Getting to Know Project Wayfinder Head of Infrastructure, Romain Komorn

How has your past experience as an educator influenced your approach working as the Head of Infrastructure at Wayfinder?

It’s definitely influenced my work from a management perspective. As an educator watching someone learn and grow, I became fascinated by each student’s process. It’s helped me become more accepting of the things our team members do and how they tackle different tasks. I’ve become more open, because I know that as they grow, they’re going to learn things I don’t know, and bring new perspectives I hadn’t considered. My experience as an educator also makes me more receptive to people who don’t have the exact same technical or educational background as I do. Everyone comes from a unique place, and that’s what enriches and advances the work we’re doing here at Wayfinder, creating autonomous flight and machine learning solutions for self-flying planes.

What’s the most exciting challenge you’re working on at Wayfinder?
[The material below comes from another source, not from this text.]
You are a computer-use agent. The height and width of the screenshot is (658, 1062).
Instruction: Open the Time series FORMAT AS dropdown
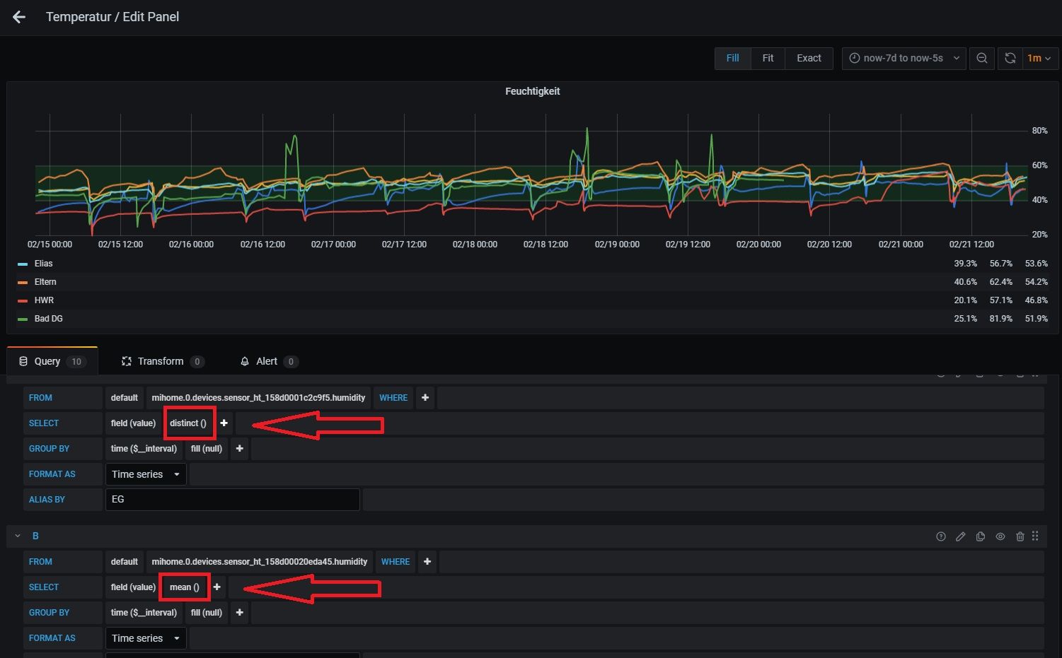145,474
Data is a crucial aspect for us in terms of both being able to train our algorithms, and being able to validate that our systems function properly in a variety of scenarios. The most exciting challenge we’re working on to date is massively scaling up our data collection through the flight campaign we’ve kicked off with our Wayfinder Flight Test Lab. To handle the increasing influx, we’ve grown our storage and computing capacity to handle it (something infrastructure engineers always like to do), and I’m even more excited about the work we’re doing to automate our data labeling processes. We’re investing a lot of effort in our hardware and software infrastructure to ensure that ingesting large amounts of data, validating its usefulness and making it available to a distributed team doesn’t become a burden on our project.

What would you say to a systems engineer who is thinking about gravitating toward the autonomous tech industry?

I would tell them to just do it! I moved into the industry after years of doing infrastructure engineering for social media. Anything’s possible! But in all honesty, it’s all about planning further out and thinking ahead of where you are now, because the people that are going to put demands on your system don’t necessarily know how the system is going to grow, nor do they know the scale they’ll need to be operating in. I think the main thing is: talk to people, get their requirements, and then extrapolate.

I see that aside from an accomplished career in infrastructure engineering, you also have an extensive culinary background—tell us more about that!

I’m actually more passionate about hospitality than the culinary work itself. My goal when I went to culinary school was to eventually open my own restaurant. I didn’t want to be the chef but I wanted to know enough about cooking to hire a good one, and to be able to help them. When I worked in restaurants, I specifically chose places that had open kitchens, so that I had the opportunity to see people enjoy their food. It made me more aware and interested in their dining experiences. Working in restaurant kitchens also piqued my interest in workplace culture, including how people talk and interact with one another.

When we asked Romain what he was making for dinner, he told us he’d be cooking up handmade pappardelle with bolognese sauce, featuring hand-cut meat. For dessert? A puff pastry tart with almond filling called a galette des rois. Now, who else is hungry?!